A group of scientists from five American universities has developed a side-channel EarSpy attack that can be used to eavesdrop on Android devices: recognize the gender and identity of the caller, and also partially parse the contents of the conversation.
Eavesdrop can be carried out using motion sensors that are able to capture the reverberation of the speakers of mobile devices.
Let me remind you that we also wrote that PCspoF Attack Could Disable Orion Spacecraft, and also that Experts Demonstrate Data Extraction Using LEDs and a Gyroscope.
The media also noted that Data from Isolated Computers Can Be Stolen Using SATA Cables.
The EarSpy attack was presented by experts from Texas A&M University, New Jersey Institute of Technology, Temple University, Dayton University, and Rutgers University. They said that similar side-channel attacks had already been studied before, but a few years ago, smartphone speakers were found to be too weak to generate enough vibration to eavesdrop.
Modern smartphones use more powerful stereo speakers (compared to previous years), which provide better sound quality and stronger vibrations. Similarly, modern devices use more sensitive motion sensors and gyroscopes, capable of registering even the smallest nuances of the speakers.
A clear proof of these words can be seen in the illustration below, where the performance of the 2016 OnePlus 3T speakers is barely visible on the spectrogram and is compared with the 2019 OnePlus 7T stereo speakers, which obviously allow you to extract significantly more data.
Left to right: OnePlus 3T, OnePlus 7T, OnePlus 7T
In their experiments, the researchers used OnePlus 7T and OnePlus 9 devices, as well as various sets of pre-recorded sounds that were played through the speakers of the devices.

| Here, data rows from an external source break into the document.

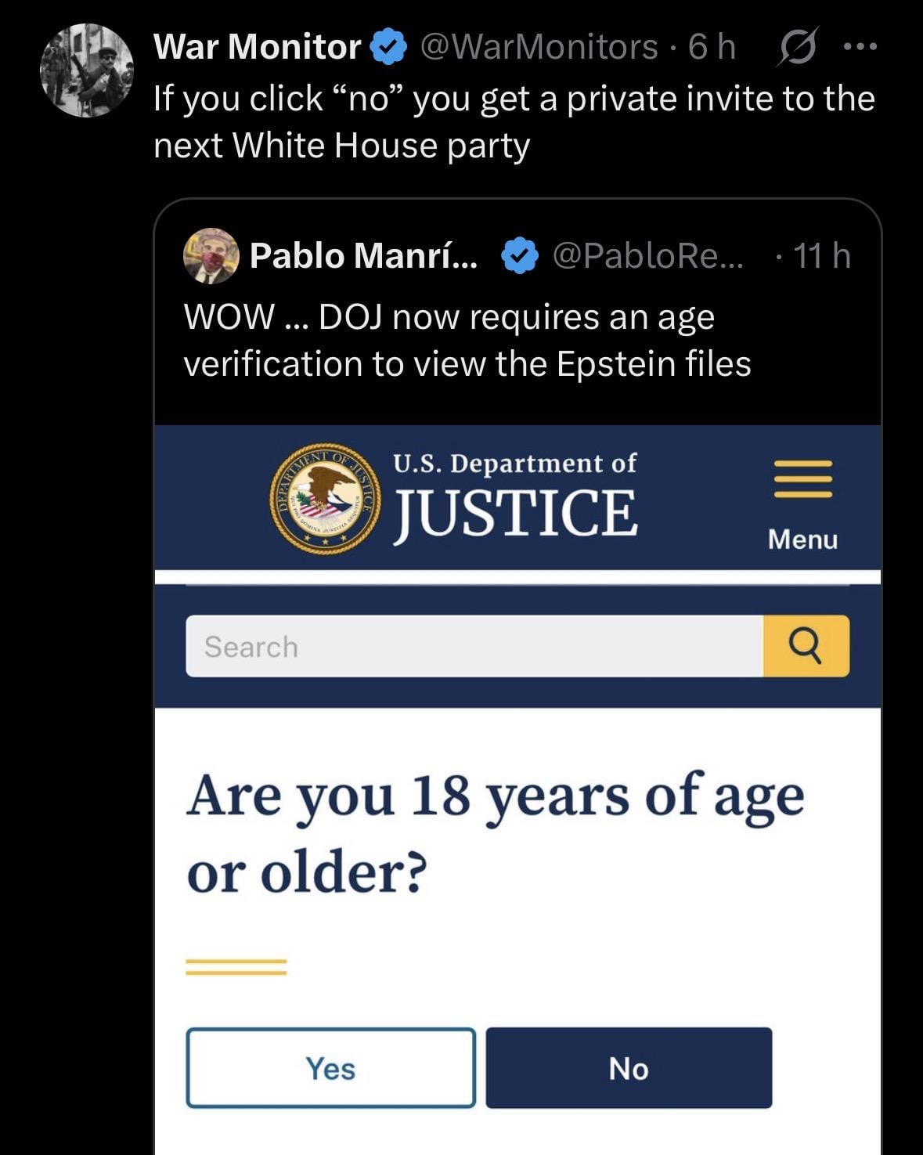Viewport: 923px width, 1155px height.
Task: Click the quoted tweet's 11 h timestamp
Action: click(821, 255)
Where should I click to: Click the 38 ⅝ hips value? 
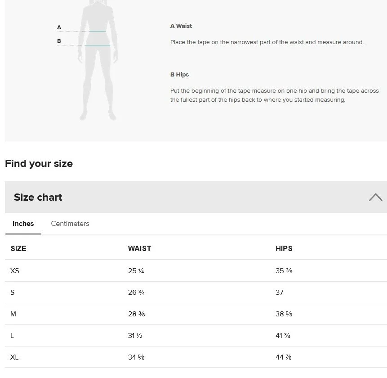tap(284, 314)
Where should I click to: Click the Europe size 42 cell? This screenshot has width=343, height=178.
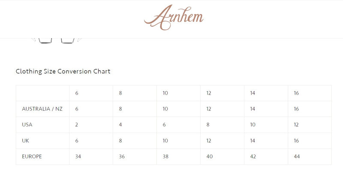point(253,157)
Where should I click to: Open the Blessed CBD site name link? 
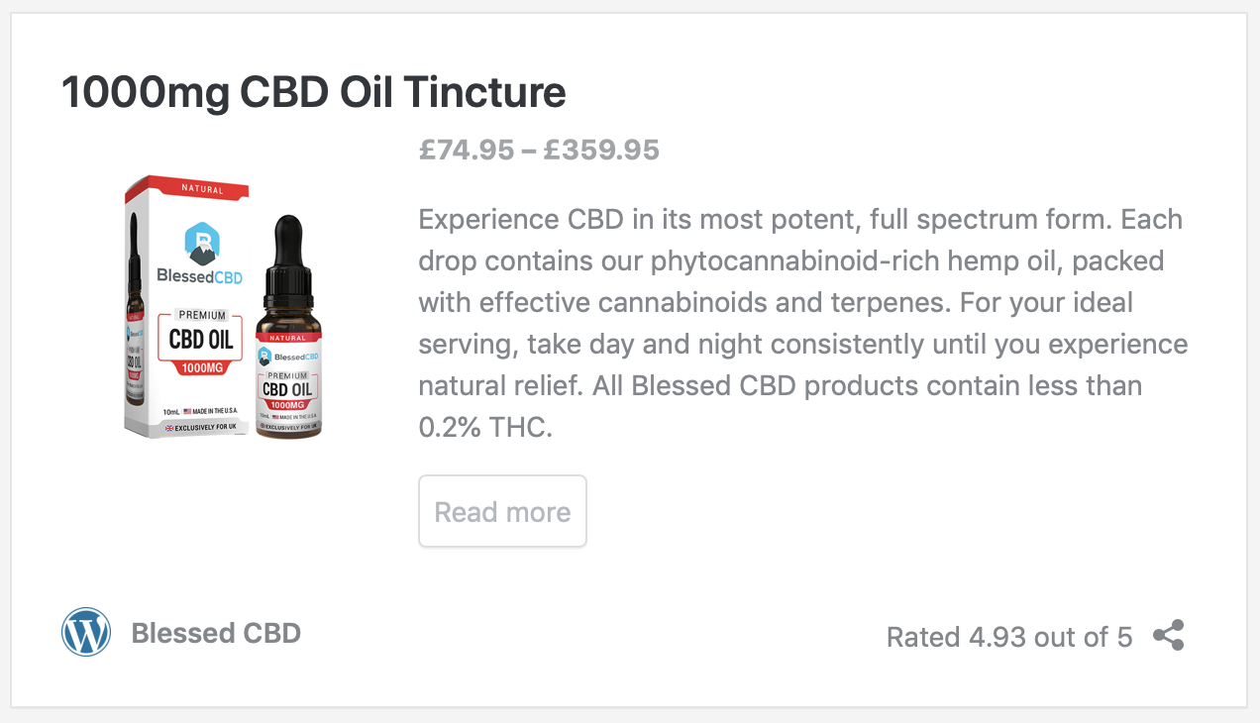coord(216,633)
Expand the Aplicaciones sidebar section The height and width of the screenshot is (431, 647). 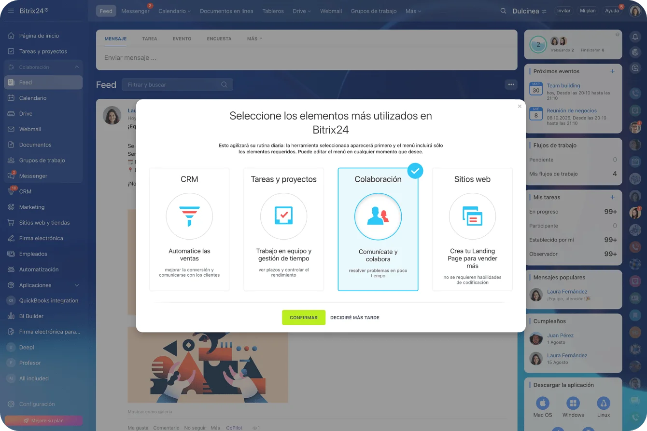click(76, 285)
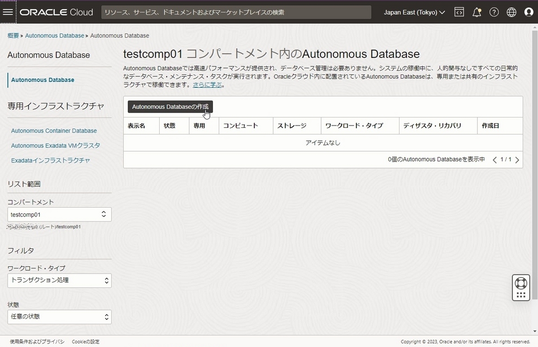Screen dimensions: 538x347
Task: Click the next page arrow in pagination
Action: 517,159
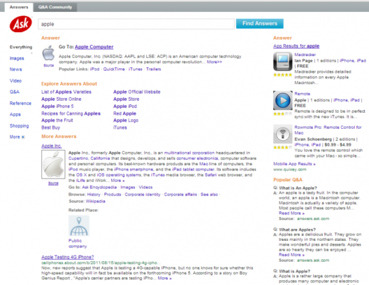Select Images in the left sidebar
Viewport: 369px width, 285px height.
[x=17, y=58]
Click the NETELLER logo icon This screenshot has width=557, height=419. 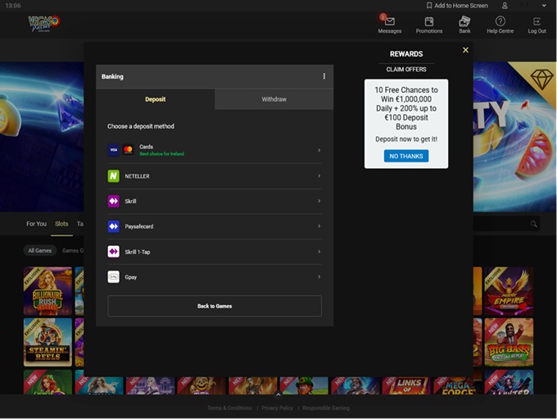pyautogui.click(x=113, y=176)
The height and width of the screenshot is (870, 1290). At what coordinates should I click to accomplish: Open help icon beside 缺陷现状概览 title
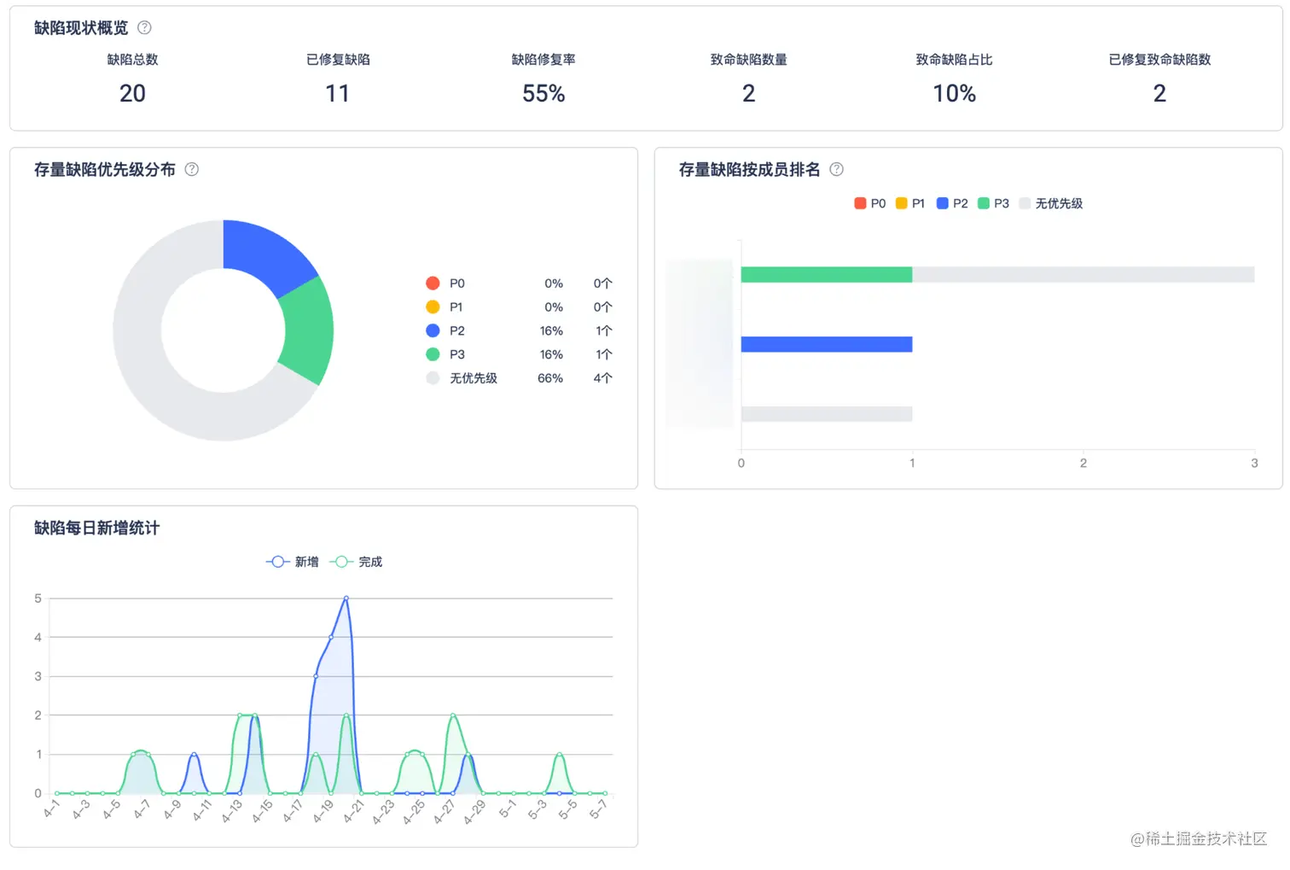[x=145, y=27]
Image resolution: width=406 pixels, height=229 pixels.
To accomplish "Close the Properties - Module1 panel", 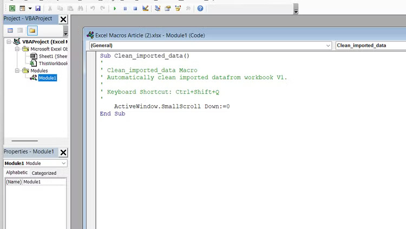I will pos(63,152).
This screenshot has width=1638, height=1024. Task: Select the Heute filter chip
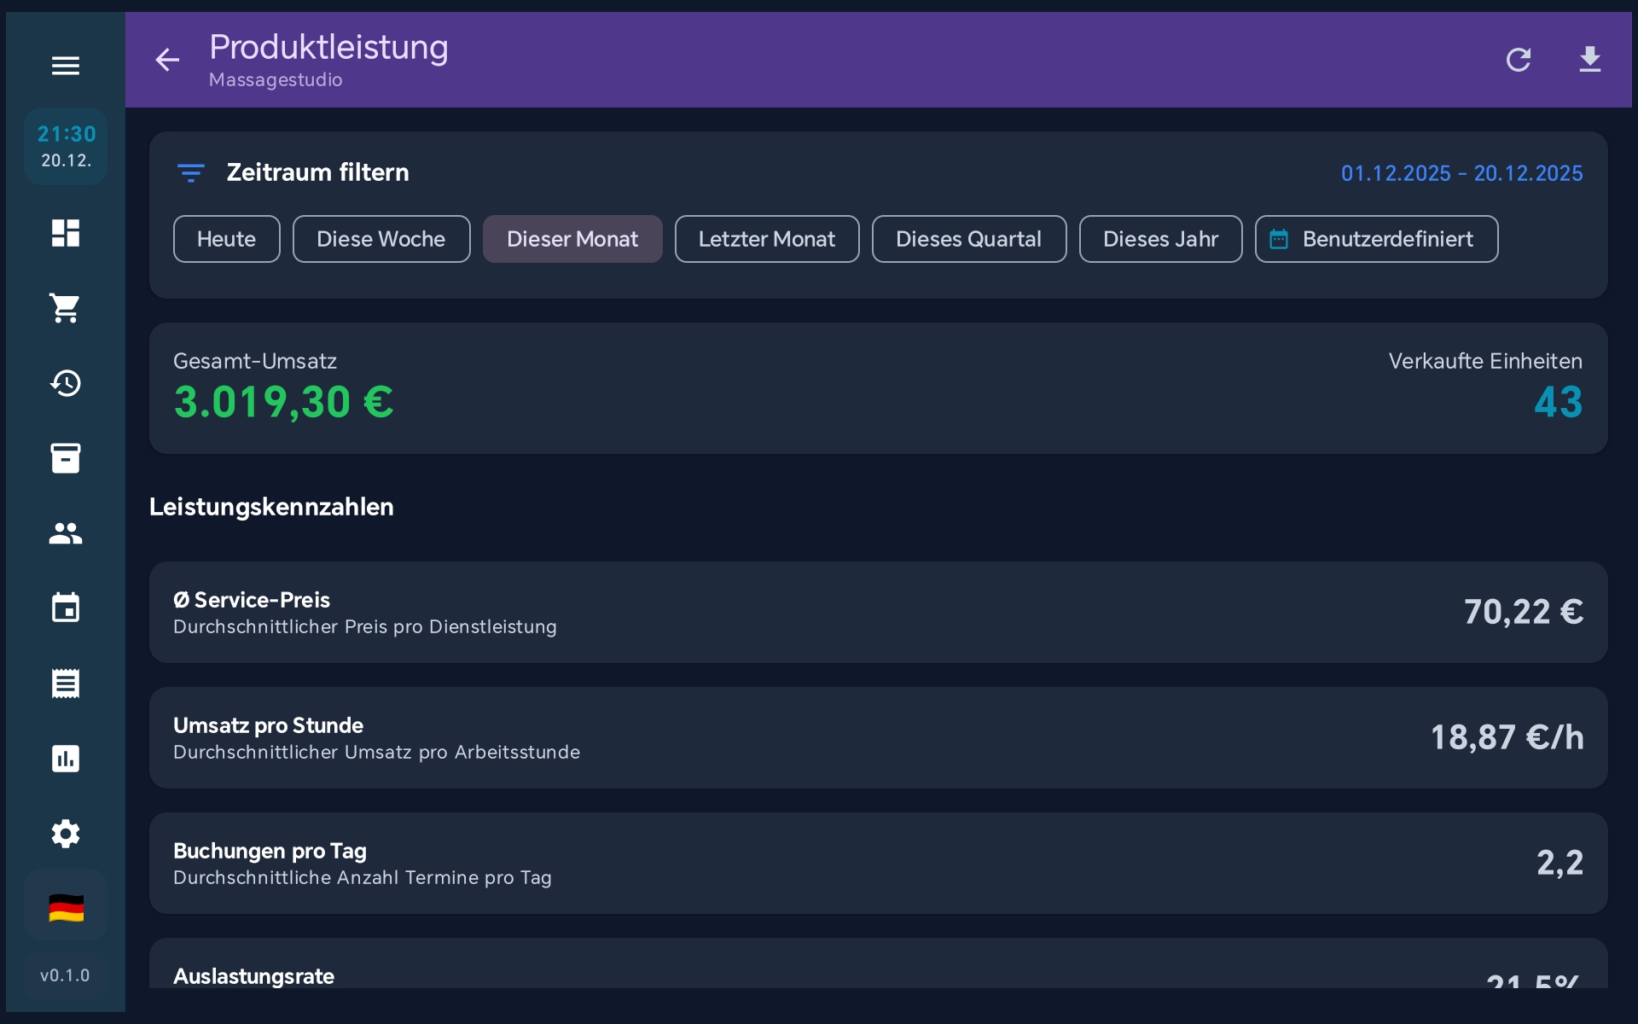tap(226, 239)
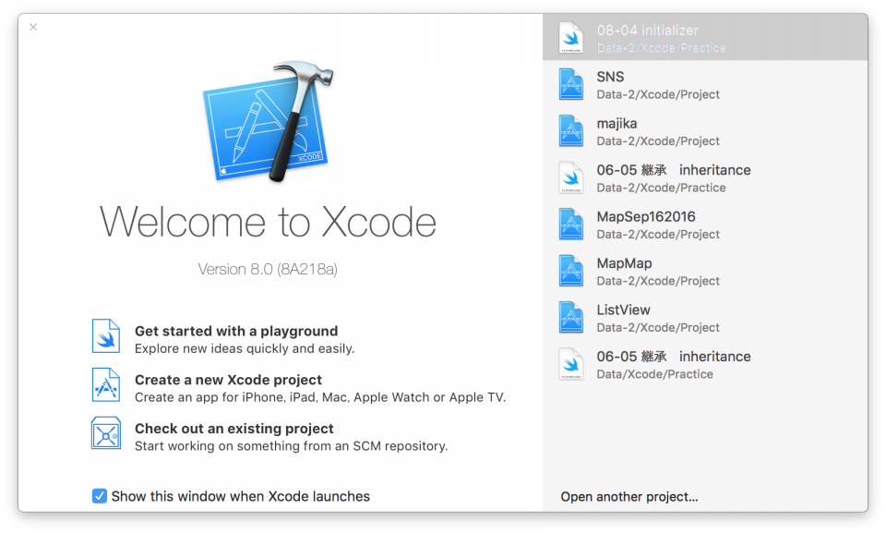
Task: Click the Swift playground icon for getting started
Action: pos(106,335)
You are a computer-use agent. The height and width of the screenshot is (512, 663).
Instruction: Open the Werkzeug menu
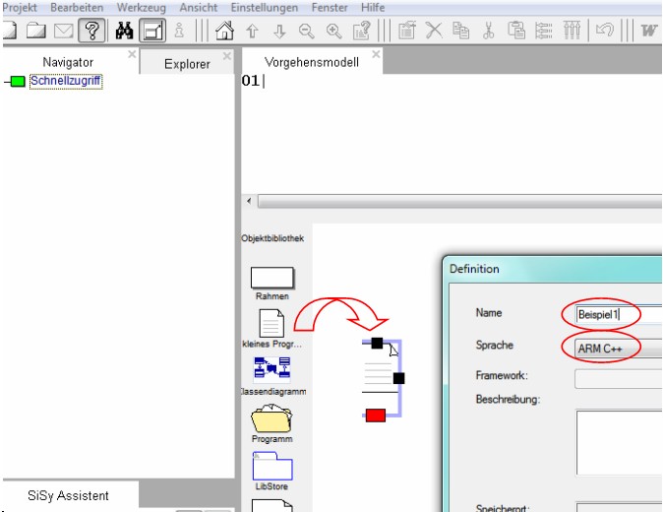(141, 7)
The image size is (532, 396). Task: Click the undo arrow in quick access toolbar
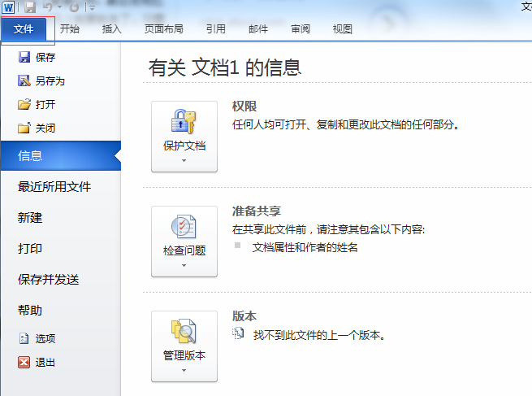tap(47, 7)
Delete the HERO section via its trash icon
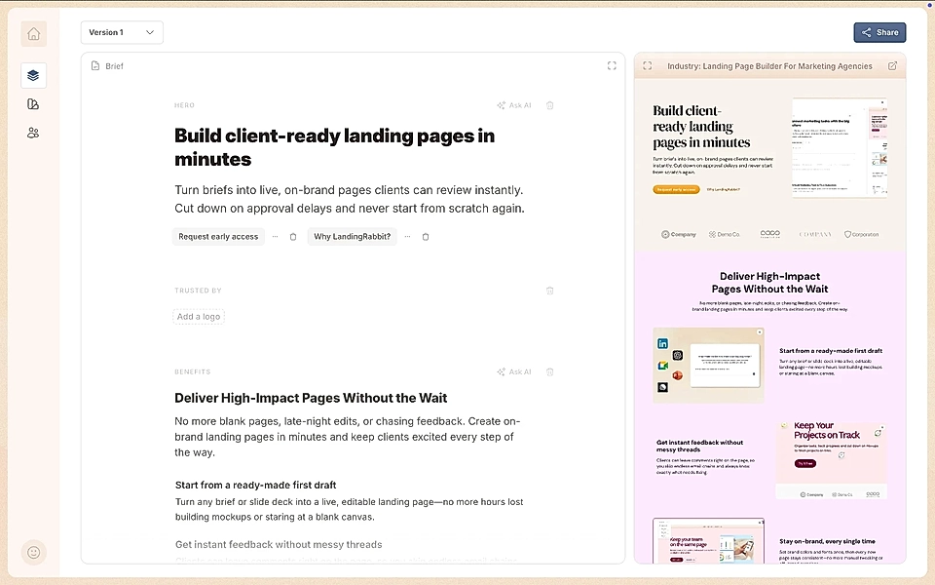This screenshot has width=935, height=585. click(550, 105)
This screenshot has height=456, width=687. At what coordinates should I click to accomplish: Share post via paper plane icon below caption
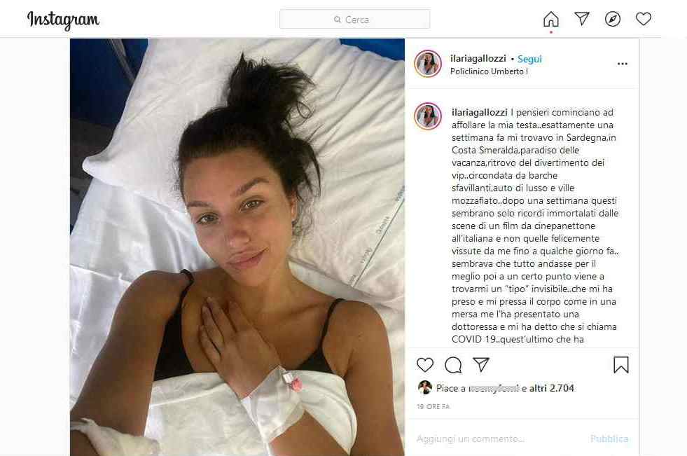(x=480, y=364)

The specialists also used a third-party Physics Toolbox Sensor Suite application in their work to collect accelerometer readings during a simulated call, and then transferred them to MATLAB for analysis.
The machine learning algorithm was trained using readily available datasets for speech recognition, caller ID, and gender. As a result, the data obtained as a result of the tests varied depending on the data set and device used, but in general, the researchers’ experiments gave promising results and proved that such wiretapping is possible.
For example, caller gender accuracy on OnePlus 7T ranged from 77.7% to 98.7%, caller ID classification ranged from 63.0% to 91.2%, and speech recognition succeeded with an accuracy of 51.8% to 56.4%.
On the OnePlus 9 device, gender accuracy exceeded 88.7%, but caller ID fell to an average of 73.6%, and speech recognition showed a result from 33.3% to 41.6%.
The researchers acknowledge that the volume that users themselves choose for the speakers of their devices can significantly reduce the effectiveness of the EarSpy attack. That is, the low volume of the speaker may well interfere with the implementation of wiretapping in general.
In addition, reverberations are significantly affected by the location of the device’s hardware components and assembly density, as well as the accuracy of the data, reducing user movement and vibration caused by the environment.
OnePlus 7T device
Let me remind you that in one of the studies of past years, the Spearphone PoC application was used, which also abused access to the accelerometer and analyzed the reverberations that occur during telephone conversations.
However, at that time, experts used a speakerphone, due to which the accuracy of determining the gender and caller ID reached 99%, and the accuracy of speech recognition – 80%.
The authors of EarSpy summarize that phone manufacturers should ensure a stable sound pressure level during telephone conversations, as well as place sensors in the case in such a way that internal vibrations do not affect them or have the least possible impact.